HappyToSmile · 02/06/2025 12:58

Sounds like he isn't going to believe you unless you tell him in intimate detail what you did with him (which obviously you wont/can't because you never met him!!). I'd stay split up because otherwise he will keep bringing this up (even though there is nothing to bring up!!). I'd also take it as projecting somewhat because he knows he Did see someone else while you were apart.

User2025meow · 02/06/2025 13:00

Misogynistic creep with double standards. Not a good person.

Petitchat · 02/06/2025 13:07

Tell him he must be some kind of pervert because he's obsessed with finding out what went on between you and another man in the past.

Or ask him if he's trying to get tips on how to have a telephone/computer relationship without actually meeting.

TwistedWonder · 02/06/2025 14:52

You split for a reason. You’ve tried to resolve things but that’s not working out so it’s time to split for good imo

lottiegarbanzo · 02/06/2025 20:28

Why would you want to be with someone angry and aggressive?
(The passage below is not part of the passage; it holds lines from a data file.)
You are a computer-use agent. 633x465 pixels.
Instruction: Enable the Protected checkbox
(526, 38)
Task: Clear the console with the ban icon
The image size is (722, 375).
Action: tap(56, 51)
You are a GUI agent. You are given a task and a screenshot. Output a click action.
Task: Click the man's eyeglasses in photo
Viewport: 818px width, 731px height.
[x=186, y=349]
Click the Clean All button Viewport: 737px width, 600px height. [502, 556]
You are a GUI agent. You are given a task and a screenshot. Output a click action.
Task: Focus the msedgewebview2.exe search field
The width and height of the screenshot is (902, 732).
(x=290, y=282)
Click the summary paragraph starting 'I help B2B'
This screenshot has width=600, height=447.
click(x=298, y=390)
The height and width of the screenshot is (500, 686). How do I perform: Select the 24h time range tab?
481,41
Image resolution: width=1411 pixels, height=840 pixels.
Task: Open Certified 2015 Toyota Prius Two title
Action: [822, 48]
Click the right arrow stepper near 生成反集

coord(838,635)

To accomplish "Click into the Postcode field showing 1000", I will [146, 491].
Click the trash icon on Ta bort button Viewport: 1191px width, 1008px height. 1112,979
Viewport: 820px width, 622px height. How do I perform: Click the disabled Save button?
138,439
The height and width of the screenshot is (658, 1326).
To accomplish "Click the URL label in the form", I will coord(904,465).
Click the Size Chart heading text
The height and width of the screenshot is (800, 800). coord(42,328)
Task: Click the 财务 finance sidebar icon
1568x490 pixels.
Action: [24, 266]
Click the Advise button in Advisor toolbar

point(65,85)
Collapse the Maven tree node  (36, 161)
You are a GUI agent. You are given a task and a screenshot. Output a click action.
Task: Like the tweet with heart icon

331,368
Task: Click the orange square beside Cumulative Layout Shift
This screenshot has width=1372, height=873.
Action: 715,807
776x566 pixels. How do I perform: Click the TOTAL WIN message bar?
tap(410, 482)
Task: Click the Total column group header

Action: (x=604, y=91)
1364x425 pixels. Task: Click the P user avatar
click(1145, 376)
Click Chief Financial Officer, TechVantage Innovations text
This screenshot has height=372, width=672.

Why not find someone kind who makes your life happier and easier?

2025ismybestyear · 02/06/2025 20:32

You're not in the wrong. You know you're not. He'll use this as a stick to beat you with. How he can look at you with a straight face giving you a hard time for talking to someone you didn't even meet when he had sex with someone, and you're giving him what he wants. Madness.

lottiegarbanzo · 02/06/2025 20:48

Also, you gave a child. Why would you choose to bring an angry bully into their life?

Gingercar · 02/06/2025 20:54

You’ve given him a second chance and he’s angry, controlling and aggressive. Second chance over! Bin him. You’ve done nothing wrong, you shouldn’t have to explain, let alone be shouted at. He’s not good enough.

Sassybooklover · 02/06/2025 21:40

So he meets and has sex with someone else during your split. That's perfectly OK in his eyes. You chat to someone, don't meet them or have sex, yet you're a liar!! He either stops asking for details you can't give him and draws a line under your split or he leaves. I wouldn't put up with this.